• _ABOUT THIS EXERCISE_: Copy out, from the entries below, each line holding the string "stars".

• _PROVIDED RECORDS_:
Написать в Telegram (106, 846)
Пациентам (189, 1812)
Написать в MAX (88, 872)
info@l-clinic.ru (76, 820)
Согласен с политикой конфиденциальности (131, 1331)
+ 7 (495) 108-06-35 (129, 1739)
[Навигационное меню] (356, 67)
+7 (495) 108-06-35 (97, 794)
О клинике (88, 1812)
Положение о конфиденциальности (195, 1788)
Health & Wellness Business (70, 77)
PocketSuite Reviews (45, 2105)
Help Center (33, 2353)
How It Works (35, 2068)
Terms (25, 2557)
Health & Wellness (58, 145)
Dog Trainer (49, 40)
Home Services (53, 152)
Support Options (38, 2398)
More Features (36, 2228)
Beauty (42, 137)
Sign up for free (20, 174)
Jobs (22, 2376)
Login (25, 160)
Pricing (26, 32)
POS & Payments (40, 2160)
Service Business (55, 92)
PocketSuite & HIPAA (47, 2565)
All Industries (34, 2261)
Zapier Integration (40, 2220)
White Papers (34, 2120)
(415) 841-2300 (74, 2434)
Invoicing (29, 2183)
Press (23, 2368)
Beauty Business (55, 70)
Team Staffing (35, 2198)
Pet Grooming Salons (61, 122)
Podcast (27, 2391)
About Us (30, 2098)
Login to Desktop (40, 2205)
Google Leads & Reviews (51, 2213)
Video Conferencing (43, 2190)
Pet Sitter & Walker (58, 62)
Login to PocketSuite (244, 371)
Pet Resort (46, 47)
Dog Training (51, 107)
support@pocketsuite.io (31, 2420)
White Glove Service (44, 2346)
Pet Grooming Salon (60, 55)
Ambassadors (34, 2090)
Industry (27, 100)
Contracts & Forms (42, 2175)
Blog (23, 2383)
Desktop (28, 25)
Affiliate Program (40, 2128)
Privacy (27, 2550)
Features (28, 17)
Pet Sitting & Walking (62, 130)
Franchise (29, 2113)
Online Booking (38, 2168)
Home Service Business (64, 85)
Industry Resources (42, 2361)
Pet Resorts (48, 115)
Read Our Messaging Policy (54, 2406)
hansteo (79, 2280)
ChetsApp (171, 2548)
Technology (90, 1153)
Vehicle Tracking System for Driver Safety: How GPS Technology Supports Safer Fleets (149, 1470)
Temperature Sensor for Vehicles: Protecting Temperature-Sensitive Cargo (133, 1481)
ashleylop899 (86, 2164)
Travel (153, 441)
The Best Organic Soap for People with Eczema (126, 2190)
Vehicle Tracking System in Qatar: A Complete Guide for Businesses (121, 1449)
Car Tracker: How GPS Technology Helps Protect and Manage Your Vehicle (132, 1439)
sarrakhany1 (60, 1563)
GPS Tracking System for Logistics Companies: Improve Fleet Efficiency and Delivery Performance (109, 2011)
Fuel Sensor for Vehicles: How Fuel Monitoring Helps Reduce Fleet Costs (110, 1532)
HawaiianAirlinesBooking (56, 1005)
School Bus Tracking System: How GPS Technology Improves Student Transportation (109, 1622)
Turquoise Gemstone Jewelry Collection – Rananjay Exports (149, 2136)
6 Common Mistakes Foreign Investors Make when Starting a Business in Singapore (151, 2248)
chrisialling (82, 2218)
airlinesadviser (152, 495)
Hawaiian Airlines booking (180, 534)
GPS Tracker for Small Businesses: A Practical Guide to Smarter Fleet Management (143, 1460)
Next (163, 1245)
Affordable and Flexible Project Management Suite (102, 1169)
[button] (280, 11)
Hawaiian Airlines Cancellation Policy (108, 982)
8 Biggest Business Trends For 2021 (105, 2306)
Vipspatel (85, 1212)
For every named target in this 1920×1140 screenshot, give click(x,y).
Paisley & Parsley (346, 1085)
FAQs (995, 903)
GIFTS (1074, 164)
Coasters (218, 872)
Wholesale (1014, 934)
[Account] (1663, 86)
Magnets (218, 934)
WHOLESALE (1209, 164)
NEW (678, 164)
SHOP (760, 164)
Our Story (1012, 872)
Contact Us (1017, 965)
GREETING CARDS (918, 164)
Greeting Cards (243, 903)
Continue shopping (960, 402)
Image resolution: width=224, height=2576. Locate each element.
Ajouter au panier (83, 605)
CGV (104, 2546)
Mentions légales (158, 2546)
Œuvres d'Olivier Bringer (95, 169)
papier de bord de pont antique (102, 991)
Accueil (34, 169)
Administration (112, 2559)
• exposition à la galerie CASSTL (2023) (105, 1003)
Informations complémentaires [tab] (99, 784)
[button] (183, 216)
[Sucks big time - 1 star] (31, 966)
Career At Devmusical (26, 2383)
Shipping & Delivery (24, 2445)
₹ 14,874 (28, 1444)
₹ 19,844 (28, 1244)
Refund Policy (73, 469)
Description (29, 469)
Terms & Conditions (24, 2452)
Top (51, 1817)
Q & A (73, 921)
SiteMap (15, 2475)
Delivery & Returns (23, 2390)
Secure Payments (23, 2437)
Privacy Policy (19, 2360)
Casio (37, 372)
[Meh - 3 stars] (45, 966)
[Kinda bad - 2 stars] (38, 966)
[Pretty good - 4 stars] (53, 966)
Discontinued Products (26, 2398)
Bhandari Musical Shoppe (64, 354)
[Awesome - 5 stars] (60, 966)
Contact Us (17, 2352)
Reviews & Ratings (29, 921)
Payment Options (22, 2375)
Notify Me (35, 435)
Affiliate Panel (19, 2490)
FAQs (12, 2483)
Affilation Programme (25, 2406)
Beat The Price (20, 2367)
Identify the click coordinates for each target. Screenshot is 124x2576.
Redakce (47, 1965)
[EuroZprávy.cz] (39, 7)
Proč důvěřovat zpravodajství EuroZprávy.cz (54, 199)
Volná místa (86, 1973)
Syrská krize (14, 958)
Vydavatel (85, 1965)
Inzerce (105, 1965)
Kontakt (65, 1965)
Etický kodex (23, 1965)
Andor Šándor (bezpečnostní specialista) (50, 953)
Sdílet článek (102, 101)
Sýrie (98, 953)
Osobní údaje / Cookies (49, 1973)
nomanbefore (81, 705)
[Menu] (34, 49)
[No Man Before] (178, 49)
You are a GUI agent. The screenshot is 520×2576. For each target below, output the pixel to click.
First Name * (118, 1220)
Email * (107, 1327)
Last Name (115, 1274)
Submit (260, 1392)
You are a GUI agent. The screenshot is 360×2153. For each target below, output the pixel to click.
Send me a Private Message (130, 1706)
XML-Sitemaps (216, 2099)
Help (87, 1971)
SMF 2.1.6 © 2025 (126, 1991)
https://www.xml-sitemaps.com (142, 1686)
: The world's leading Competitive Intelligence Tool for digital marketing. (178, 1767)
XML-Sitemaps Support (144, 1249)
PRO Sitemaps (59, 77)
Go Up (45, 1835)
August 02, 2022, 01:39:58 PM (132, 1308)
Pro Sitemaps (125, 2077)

• _SOLUTION_:
[Meh - 3 stars] (45, 966)
[Kinda bad - 2 stars] (38, 966)
[Pretty good - 4 stars] (53, 966)
[Awesome - 5 stars] (60, 966)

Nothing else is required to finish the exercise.